[Saved data entries]
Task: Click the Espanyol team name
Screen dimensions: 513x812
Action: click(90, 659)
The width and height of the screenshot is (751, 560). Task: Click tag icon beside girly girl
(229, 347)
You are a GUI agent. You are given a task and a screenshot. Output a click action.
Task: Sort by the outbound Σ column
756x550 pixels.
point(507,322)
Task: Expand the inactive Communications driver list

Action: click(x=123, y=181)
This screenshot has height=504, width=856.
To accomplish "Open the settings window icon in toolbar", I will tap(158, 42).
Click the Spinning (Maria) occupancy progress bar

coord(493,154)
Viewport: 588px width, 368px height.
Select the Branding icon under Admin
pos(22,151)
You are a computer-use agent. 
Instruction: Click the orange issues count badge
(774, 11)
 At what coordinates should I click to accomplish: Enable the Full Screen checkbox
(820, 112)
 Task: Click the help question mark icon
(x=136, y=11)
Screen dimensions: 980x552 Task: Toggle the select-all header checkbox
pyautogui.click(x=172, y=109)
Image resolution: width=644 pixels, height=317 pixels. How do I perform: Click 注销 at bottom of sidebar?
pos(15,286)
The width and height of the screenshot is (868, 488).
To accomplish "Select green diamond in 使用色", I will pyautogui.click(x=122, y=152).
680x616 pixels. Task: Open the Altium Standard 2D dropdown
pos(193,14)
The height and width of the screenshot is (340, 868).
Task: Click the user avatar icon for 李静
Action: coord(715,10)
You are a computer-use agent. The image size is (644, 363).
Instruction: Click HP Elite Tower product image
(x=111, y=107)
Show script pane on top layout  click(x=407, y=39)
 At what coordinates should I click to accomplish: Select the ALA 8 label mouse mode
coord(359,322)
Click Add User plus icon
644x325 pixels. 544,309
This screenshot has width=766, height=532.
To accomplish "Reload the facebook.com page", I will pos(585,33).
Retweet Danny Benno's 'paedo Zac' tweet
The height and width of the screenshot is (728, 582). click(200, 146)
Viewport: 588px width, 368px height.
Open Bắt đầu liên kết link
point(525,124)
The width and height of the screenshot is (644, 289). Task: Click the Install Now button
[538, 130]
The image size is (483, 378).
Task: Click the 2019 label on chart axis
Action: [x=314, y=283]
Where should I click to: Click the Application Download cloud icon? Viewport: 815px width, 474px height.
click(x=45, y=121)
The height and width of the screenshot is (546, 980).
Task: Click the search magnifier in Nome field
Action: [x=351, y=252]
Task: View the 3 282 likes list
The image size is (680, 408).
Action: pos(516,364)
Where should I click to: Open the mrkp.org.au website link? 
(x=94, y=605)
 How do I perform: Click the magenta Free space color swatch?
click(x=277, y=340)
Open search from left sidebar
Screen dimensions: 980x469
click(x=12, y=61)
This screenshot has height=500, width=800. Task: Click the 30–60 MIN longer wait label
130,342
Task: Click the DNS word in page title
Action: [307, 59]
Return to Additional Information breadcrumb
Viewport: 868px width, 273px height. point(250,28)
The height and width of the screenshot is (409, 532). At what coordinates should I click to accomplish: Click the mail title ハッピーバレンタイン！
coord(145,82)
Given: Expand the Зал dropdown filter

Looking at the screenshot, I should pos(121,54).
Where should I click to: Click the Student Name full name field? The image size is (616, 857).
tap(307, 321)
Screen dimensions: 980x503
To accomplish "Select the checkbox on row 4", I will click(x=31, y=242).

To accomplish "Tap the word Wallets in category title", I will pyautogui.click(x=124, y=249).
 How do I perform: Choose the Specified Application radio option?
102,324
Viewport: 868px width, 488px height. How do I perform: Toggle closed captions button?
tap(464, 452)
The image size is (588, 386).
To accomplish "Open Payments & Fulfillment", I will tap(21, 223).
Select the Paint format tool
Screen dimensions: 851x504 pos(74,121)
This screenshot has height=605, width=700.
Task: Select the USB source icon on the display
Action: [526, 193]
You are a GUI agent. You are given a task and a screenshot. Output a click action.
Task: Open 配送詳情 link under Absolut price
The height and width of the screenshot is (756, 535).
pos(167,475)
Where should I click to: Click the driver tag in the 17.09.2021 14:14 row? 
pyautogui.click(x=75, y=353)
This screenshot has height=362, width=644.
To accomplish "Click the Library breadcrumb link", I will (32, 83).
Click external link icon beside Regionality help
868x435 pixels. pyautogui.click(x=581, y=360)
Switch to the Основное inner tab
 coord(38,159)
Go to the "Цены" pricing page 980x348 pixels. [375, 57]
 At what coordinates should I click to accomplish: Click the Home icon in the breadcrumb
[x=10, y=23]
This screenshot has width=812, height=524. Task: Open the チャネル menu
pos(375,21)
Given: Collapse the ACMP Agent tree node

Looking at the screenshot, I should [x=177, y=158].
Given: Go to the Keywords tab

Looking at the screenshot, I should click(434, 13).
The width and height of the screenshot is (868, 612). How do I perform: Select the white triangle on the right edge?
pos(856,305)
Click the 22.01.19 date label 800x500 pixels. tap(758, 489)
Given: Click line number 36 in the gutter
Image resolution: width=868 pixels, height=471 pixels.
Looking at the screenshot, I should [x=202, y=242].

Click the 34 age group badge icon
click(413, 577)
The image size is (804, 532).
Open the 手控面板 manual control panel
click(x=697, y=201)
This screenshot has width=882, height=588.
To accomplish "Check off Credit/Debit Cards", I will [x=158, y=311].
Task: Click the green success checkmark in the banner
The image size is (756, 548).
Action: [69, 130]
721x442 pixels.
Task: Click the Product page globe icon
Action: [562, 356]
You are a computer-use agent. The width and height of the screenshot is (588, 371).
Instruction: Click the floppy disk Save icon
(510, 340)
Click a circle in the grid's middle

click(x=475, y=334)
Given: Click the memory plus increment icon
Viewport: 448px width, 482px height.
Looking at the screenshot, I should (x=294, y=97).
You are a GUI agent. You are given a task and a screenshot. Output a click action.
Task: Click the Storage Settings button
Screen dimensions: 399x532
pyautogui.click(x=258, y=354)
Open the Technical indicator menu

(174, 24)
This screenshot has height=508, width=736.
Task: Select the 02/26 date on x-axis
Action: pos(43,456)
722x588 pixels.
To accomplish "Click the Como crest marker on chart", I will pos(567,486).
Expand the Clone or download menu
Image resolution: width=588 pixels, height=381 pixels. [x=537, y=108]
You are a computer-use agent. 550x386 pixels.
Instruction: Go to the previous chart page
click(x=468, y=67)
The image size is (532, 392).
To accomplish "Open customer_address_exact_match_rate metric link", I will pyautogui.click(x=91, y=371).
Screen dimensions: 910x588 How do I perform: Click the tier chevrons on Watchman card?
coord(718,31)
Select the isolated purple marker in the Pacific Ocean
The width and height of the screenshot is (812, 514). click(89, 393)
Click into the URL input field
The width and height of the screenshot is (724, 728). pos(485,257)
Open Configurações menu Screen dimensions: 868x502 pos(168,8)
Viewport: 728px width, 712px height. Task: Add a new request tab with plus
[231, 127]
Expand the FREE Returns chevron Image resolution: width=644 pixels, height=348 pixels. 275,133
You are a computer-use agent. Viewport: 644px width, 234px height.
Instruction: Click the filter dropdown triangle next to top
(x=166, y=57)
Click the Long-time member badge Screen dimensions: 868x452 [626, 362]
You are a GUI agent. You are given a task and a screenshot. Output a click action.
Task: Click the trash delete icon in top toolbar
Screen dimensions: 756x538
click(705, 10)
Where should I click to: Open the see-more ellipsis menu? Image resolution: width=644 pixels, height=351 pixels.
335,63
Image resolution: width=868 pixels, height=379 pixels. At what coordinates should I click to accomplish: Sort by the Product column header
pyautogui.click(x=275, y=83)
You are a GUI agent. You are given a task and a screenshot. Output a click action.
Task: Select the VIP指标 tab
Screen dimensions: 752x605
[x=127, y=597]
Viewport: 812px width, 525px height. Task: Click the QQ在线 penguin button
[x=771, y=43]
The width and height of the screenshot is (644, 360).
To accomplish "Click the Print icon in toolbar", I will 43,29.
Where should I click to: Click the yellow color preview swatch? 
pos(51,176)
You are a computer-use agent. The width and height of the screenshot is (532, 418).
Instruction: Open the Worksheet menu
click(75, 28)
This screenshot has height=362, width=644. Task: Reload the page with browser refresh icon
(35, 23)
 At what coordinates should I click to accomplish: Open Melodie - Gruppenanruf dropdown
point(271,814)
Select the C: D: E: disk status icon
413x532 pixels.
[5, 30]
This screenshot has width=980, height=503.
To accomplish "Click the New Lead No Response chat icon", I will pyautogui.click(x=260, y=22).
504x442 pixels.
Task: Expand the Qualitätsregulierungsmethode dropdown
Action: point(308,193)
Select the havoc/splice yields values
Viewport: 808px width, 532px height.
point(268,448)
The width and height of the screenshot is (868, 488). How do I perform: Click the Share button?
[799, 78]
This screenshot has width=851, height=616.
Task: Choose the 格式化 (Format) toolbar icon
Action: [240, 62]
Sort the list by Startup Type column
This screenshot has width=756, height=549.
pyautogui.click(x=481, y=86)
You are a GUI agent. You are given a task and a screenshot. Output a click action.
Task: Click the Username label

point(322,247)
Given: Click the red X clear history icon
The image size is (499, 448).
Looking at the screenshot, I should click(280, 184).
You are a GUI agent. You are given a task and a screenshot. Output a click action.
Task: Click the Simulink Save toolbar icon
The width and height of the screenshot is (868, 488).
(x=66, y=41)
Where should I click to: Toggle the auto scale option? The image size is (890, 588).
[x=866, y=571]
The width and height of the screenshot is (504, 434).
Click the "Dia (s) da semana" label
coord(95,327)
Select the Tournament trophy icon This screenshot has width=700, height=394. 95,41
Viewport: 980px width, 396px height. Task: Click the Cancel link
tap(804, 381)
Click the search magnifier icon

## Exercise brief
In the entries above, please find the line with "Where should I click to: Click the Application" and the line with "Task: View the 3 282 likes list", then write out exactly those two lines and every line between them, and nothing more.

## Reply to the exercise
Where should I click to: Click the Application Download cloud icon? Viewport: 815px width, 474px height.
click(x=45, y=121)
The height and width of the screenshot is (546, 980).
Task: Click the search magnifier in Nome field
Action: [x=351, y=252]
Task: View the 3 282 likes list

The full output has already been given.